■ **TRY IT**: Every line in the records below that holds "LALIGA" must be identified and copied.

■ **EXERCISE INPUTS**:
***

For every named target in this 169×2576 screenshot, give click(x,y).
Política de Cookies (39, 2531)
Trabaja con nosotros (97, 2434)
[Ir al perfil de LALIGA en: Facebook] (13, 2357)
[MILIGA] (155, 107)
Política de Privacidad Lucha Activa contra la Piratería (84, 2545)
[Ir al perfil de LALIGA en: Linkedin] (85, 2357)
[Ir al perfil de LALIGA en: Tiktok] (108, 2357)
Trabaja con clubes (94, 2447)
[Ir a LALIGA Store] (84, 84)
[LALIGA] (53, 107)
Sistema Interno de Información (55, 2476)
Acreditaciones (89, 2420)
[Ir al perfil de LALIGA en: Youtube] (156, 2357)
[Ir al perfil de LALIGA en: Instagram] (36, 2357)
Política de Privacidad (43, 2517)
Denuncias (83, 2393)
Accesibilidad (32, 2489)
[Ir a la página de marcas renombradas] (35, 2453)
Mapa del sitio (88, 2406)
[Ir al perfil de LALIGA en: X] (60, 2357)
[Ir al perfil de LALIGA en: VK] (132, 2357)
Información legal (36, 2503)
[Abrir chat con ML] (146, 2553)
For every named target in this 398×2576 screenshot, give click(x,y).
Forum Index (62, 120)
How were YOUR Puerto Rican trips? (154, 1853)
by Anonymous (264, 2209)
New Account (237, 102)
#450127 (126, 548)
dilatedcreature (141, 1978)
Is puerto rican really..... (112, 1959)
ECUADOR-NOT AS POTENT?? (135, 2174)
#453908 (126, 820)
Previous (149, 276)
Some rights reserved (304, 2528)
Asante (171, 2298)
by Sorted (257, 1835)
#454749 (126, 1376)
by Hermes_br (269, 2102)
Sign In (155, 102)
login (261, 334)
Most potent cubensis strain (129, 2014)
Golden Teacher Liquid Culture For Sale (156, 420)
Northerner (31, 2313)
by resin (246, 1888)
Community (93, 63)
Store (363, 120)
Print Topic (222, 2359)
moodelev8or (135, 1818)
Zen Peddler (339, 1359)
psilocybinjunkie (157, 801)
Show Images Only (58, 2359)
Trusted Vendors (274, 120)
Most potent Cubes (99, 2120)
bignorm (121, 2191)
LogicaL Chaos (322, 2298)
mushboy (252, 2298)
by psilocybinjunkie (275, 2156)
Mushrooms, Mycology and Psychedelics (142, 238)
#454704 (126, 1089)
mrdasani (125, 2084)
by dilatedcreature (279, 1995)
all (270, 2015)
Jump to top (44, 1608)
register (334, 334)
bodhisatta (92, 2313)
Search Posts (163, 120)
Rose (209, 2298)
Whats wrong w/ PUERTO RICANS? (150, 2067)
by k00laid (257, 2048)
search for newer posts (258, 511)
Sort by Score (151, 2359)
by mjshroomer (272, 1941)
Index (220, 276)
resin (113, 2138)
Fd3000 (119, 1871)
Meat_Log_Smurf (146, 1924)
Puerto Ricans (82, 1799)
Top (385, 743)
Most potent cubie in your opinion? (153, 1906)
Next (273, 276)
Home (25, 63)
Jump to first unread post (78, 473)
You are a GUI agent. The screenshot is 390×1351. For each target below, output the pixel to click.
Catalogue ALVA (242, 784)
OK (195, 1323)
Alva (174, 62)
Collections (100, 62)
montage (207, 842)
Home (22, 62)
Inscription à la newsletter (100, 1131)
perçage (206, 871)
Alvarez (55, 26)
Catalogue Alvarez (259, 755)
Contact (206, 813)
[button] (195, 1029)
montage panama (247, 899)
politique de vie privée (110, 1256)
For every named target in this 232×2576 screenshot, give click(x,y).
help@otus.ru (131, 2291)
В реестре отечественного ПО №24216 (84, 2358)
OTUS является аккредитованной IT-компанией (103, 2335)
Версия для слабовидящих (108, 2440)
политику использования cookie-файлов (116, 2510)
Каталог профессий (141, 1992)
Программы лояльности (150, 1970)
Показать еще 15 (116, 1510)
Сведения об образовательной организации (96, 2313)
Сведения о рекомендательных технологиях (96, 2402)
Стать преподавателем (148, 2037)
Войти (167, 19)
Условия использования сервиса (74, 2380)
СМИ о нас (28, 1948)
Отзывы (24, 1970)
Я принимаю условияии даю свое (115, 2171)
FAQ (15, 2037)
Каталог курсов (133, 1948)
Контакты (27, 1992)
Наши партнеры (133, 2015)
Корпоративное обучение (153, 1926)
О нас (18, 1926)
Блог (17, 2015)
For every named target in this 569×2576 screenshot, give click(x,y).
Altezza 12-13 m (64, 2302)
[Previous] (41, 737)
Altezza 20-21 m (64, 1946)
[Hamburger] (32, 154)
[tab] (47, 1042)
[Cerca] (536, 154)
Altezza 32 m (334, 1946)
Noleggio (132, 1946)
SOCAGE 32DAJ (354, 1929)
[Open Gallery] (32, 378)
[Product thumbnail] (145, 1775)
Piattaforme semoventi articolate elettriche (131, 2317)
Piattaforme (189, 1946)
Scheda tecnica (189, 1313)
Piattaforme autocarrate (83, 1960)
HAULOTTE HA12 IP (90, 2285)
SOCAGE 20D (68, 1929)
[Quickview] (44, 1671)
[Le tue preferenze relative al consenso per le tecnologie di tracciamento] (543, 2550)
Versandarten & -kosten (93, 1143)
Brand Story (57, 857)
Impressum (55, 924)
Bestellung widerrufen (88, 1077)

***

■ **SOLUTION FOR THIS PROBLEM**:
[Ir al perfil de LALIGA en: Facebook] (13, 2357)
[Ir al perfil de LALIGA en: Linkedin] (85, 2357)
[Ir al perfil de LALIGA en: Tiktok] (108, 2357)
[Ir a LALIGA Store] (84, 84)
[LALIGA] (53, 107)
[Ir al perfil de LALIGA en: Youtube] (156, 2357)
[Ir al perfil de LALIGA en: Instagram] (36, 2357)
[Ir al perfil de LALIGA en: X] (60, 2357)
[Ir al perfil de LALIGA en: VK] (132, 2357)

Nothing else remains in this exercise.